Not only did Lorena have to remain in São Lourenço with her arm in a sling while her teammates spent the week trying to impress Brasil head coach Paul Grundy in a pre-World Cup camp, she later received confirmation of her aunt’s death.
The grizzly scene continues to appear in the news in Brasil, with examinations of Junia Souza Damasceno Bonfim’s body reported to have found no evidence of sexual violence.
Lorena is filled with anger and distrust. Currently studying her second university degree in law, she contends the entire investigation has been littered with negligence on behalf of the State.
“My aunt went to Xuri prison to visit my cousin,” Lorena explains.
“The prison did not have guards at the guardhouse, the area around it was full of high weeds and the prisoners were roaming free and unsupervised at the same time as visiting hours.
“The detainees of the prison have told my family the person who killed my aunt is an inmate already serving time for rape.
“However, the authorities say she wasn’t sexually assaulted, despite her pants being missing, and none of her belongings – cash, phone, documents, credit cards – being removed from her possession.

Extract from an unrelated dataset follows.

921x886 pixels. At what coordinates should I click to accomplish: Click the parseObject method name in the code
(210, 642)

“A lot of things don’t add up. Certain people in positions of power were not fulfilling their duties on the day she died. And the perpetrator must have had help hiding the body for a week.”
It was a truly tragic ending to a life that had been devoted to family.

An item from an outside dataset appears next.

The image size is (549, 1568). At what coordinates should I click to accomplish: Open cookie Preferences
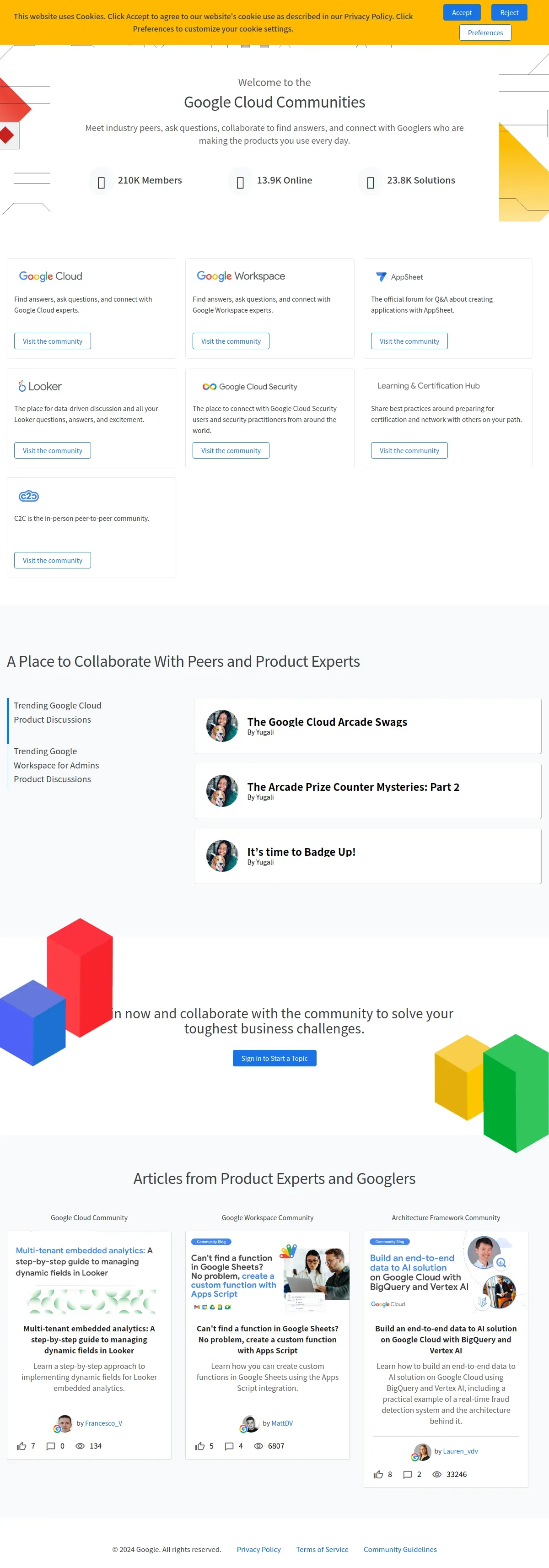tap(485, 32)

When Lorena last spoke to Aunt Junia, the latter was feeding her mother (Lorena’s grandmother), the matriarch of the family who had been battling Alzheimer’s disease.
Junia was always thinking of others first and trying to keep the family together.

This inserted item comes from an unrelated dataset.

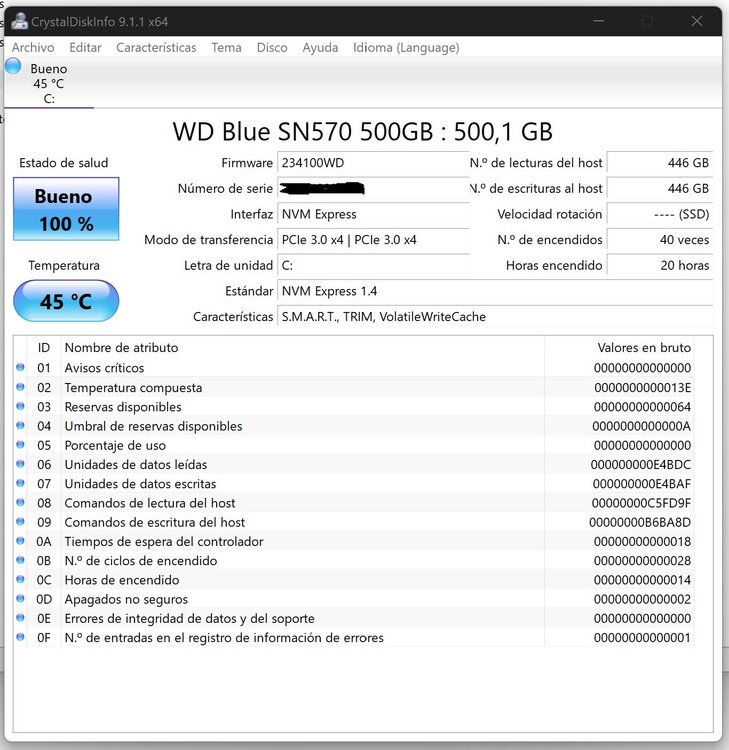Click status dot for Horas de encendido row
729x750 pixels.
(20, 579)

“Anybody who knows me is aware I’ve had family problems since childhood,” says Lorena.
“My mother has been hospitalised with depression. She has panic attacks and is weakened by the medication.
“My father worked very long hours and was often in the bar.
“I was alone. But my Aunt Junia was there whenever she could be. She always defended me and encouraged me. She made me want to be a good and polite person.”
At first, Aunt Junia opposed Lorena playing contact sports, fearful of injury.
Yet, she also became an immense supporter, delighted when Lorena was named in a provisional squad to train for the Rugby League World Cup.
“She told all her friends and said to me ‘blow me a kiss from England’,” Lorena remembers.
“Of course, after my injury I did not make the final cut for the World Cup squad this year, which also devastated me.
“But maybe life has given me an opportunity with the tournament being postponed until 2022. My head wasn’t in the right place this year.
“It’s still going to be a challenge, even more without my aunt’s support and the usual costs and sacrifices involved.
“But I’ll try one more time.”
A star soccer and handball player in her school years, Damasceno discovered rugby union in 2012 and was an early adopter when rugby league came to Brasil in recent years.
Sport has played a key role in the education opportunities that Lorena has received. She debuted in soccer as a 14-year-old against adult women and was offered a scholarship at age 15.
She continued onward to study Physical Education at Universidade Vila Velha, completing her first degree.
Giving back to the community, Lorena has juggled her subsequent law studies and rugby league training with volunteering for a social soccer project run by Caratoira Escolinha de Futebol.
A website for the project describes it as ‘occupying the idle time of children who come from many different backgrounds in life’.
“I train 17-year-old girls in 5-on-5 soccer, largely because of my experiences,” Lorena says.
“When I think about my past, I either had to play soccer against the boys in my neighbourhood or against fully-grown women. There was no chance to play with girls my own age.
“Acting as an instructor on this project is like an escape valve for me. I forget a little of my problems and have the opportunity to transform lives through sport.”
Brasil Rugby League will donate all money received via its fund-raising page in the month of December to help Lorena Damasceno support her family and further her World Cup dreams for 2022.